On March 22, the Federal Reserve approved an additional rate hike of 0.25%, bringing the benchmark federal funds rate to a range of 4.75-5%, the highest level since September 2007. This ninth consecutive rate increase comes as many investors and market commentators questioned whether the rate hikes could be paused or even begin reducing at the March meeting, given the heightened stress around the banking industry earlier this month.
In the March announcement, the Open Market Committee adjusted their phrasing from anticipating some ongoing rate increases (which was present in their previous eight statements), to instead they anticipate that additional policy firming may be appropriate. The Fed’s post-meeting policy statement noted that it was still uncertain how much the economy would slow resulting from the recent banking stress and subsequent likelihood of tighter credit conditions for both households and businesses.

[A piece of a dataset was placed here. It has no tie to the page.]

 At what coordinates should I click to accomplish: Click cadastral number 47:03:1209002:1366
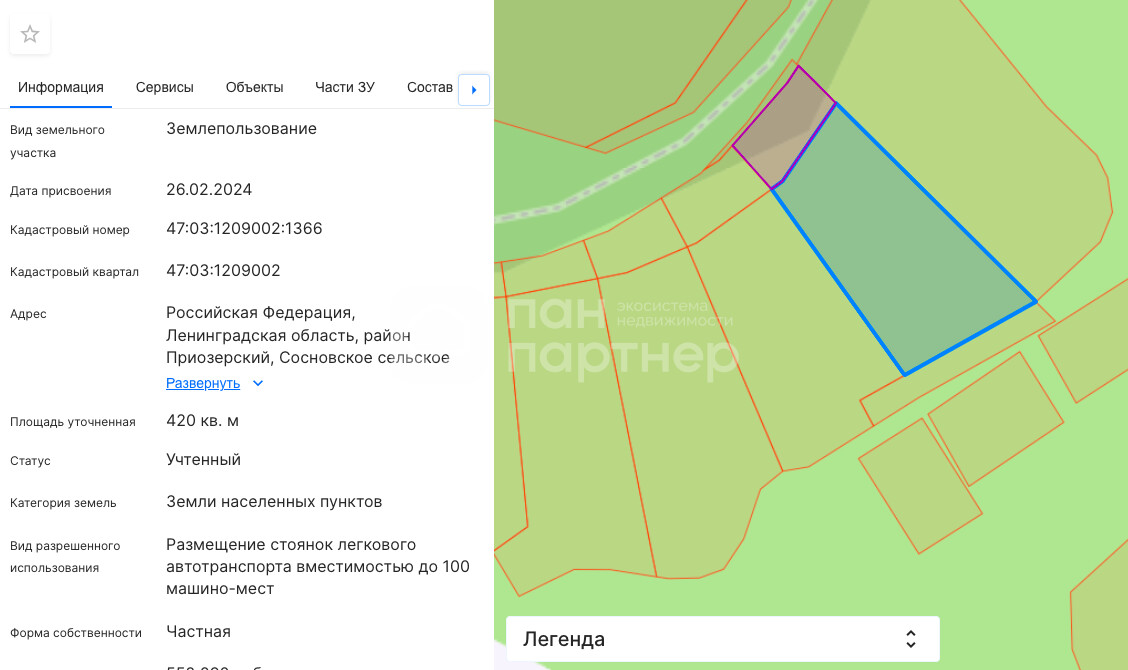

Given the uncertainty of the extent of these effects, they have shared it is too soon to determine how monetary policy should respond. The Federal Reserve’s Board members and Bank president’s median projected rate for December 2023 have been updated to 5.1%, suggesting the potential for an additional 0.25% rate hike before the end of the year. The Fed continues to target an inflation rate of 2%, which Fed Chairman Jerome Powell has cautioned was still far from being achieved. The Fed will continue to assess data and evaluate the impact of the rate hikes it has implemented to determine how to proceed with its policy.